Senator asal Jawa Timur, Dr. Lia Istifhama menilai kebijakan pembatasan pembelian LPG 3 kg yang mulai berlaku per 1 Februari 2025 perlu mempertimbangkan berbagai potensi dampak.
Diketahui, Pemerintah melalui Kementerian ESDM menetapkan pembelian LPG 3 kg per 1 Februari 2025 sepenuhnya hanya dilayani di Pangkalan Resmi Pertamina dan tidak ada lagi di pengecer.
"Kita tetap mencoba menilai secara objektif apapun kebijakan pemerintah. Jika hal tersebut memiliki tujuan sangat positif, yaitu masyarakat mendapatkan harga lebih murah, maka tentu kita dukung dan apresiasi," kata Ning Lia, sapaan akrabnya, dalam keterangan yang diterima detikJatim, Selasa (4/2/2025).
SCROLL TO CONTINUE WITH CONTENT
"Namun, jika kemudian terjadi panic buying dan tercipta budaya antre yang kontra produktif, maka ini tentu menjadi pertimbangan penting. Jangan sampai masyarakat harus antre berkepanjangan sedangkan mereka harus mengisi waktu dengan produktif, efisien, dan efektif mengingat waktu sangatlah mahal," jelasnya.
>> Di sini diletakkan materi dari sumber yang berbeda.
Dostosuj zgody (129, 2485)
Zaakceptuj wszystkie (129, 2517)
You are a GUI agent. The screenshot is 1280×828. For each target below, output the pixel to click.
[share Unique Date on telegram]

Anggota DPD RI yang dikenal dengan tagline peran CANTIK itu juga menyoroti pentingnya pemerataan pangkalan resmi hingga pelosok daerah.
"Jika memang penjualan gas melon LPG 3 kilogram harus pada pangkalan resmi, maka mohon dengan sangat pada Pertamina untuk membuka peluang masyarakat mendapatkan akses sebagai distributor resmi," ujar Lia.
"Prinsipnya, bagaimana agar pangkalan resmi tersedia cukup di berbagai pelosok daerah. Ini sekaligus pintu ekosistem ekonomi produktif di tengah masyarakat, namun tentunya skema penyaluran sebagai agen resmi harus sesuai dengan kemampuan masyarakat. Jadi goal besarnya jelas, bahwa apapun kebijakan pemerintah, sifatnya dari dan untuk rakyat," imbuhnya.
Lia membeberkan sejumlah pertimbangannya.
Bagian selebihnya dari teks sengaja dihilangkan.